A ‘BRS Isis’ e a ‘BRS Núbia’ são outras cultivares de uva de mesa desenvolvidas pela Embrapa Uva e Vinho para regiões tropicais e subtropicais que estão apresentando boa aceitação. “A cor rosa e o formato diferenciado da baga da ‘BRS Isis’ têm chamado atenção. Já a BRS Núbia é uma uva com semente e que apresenta um grande tamanho de baga e de cor preta uniforme. Elas também estão tendo boa aceitação, mas a ‘BRS Vitória’ tem se destacado”, avalia Maia.
Programa de Melhoramento Genético de Uva
Desde 1977, dando sequência às primeiras iniciativas da antiga Estação Experimental de Caxias do Sul, a Embrapa Uva e Vinho conduz um Programa de Melhoramento voltado à obtenção de cultivares para processamento (vinho e suco) e para mesa. Os pesquisadores buscam desenvolver novas cultivares com melhor adaptação às diferentes condições edafoclimáticas das regiões onde a videira é cultivada no Brasil. Os melhoristas almejam elevadas qualidade e produtividade, alta tolerância às doenças que atacam a cultura, como o míldio e o oídio, e materiais voltados a diferentes finalidades (mesa, suco e vinho).

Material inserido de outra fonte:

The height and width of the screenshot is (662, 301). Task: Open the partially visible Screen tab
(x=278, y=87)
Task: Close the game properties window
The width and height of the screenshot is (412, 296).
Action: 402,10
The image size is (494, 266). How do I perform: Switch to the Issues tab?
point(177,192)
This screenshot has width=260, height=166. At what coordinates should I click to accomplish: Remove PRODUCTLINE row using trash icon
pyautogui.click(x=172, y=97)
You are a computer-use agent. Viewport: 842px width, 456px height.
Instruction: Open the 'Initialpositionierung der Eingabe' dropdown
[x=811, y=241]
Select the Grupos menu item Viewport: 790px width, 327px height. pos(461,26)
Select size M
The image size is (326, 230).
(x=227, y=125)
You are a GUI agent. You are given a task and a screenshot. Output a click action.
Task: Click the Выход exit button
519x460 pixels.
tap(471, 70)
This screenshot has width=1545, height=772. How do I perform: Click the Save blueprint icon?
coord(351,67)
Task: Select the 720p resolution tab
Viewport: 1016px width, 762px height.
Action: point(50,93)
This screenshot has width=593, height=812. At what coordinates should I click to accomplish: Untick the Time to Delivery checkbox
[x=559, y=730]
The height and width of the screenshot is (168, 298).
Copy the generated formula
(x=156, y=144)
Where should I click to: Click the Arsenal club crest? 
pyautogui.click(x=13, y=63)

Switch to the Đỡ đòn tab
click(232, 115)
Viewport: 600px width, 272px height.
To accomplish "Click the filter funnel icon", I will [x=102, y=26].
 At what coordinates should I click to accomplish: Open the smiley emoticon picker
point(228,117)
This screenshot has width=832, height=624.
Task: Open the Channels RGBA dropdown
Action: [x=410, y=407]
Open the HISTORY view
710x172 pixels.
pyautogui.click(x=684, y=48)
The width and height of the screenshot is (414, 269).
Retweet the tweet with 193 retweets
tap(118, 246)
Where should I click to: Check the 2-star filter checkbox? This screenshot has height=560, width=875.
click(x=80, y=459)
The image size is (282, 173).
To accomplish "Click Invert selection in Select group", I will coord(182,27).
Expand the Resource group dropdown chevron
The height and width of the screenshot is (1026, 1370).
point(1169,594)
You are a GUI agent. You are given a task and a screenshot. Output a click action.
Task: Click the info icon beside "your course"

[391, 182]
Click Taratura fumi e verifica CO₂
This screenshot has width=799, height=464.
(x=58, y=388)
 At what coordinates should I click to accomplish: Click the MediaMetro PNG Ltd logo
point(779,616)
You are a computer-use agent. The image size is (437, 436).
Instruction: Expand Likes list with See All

O Programa utiliza métodos clássicos de melhoramento com manutenção de um Banco de Germoplasma, acervo que reúne cerca de 1,4 mil tipos de uva, entre espécies cultivadas e silvestres, variedades, clones e seleções. Estão em fase de teste três seleções para vinho, três seleções para suco, e 38 seleções de uvas de mesa.
Em cerca de três anos, a Embrapa iniciará uma nova etapa de teste de validação com novas cultivares de uvas sem sementes, incluindo seleções de cachos mais soltos e com bagas maiores, para diminuir a demanda de mão de obra e uso de reguladores de crescimento. Nesse grupo, que está em processo de limpeza de viroses, há uvas brancas, vermelhas e pretas de diferentes sabores.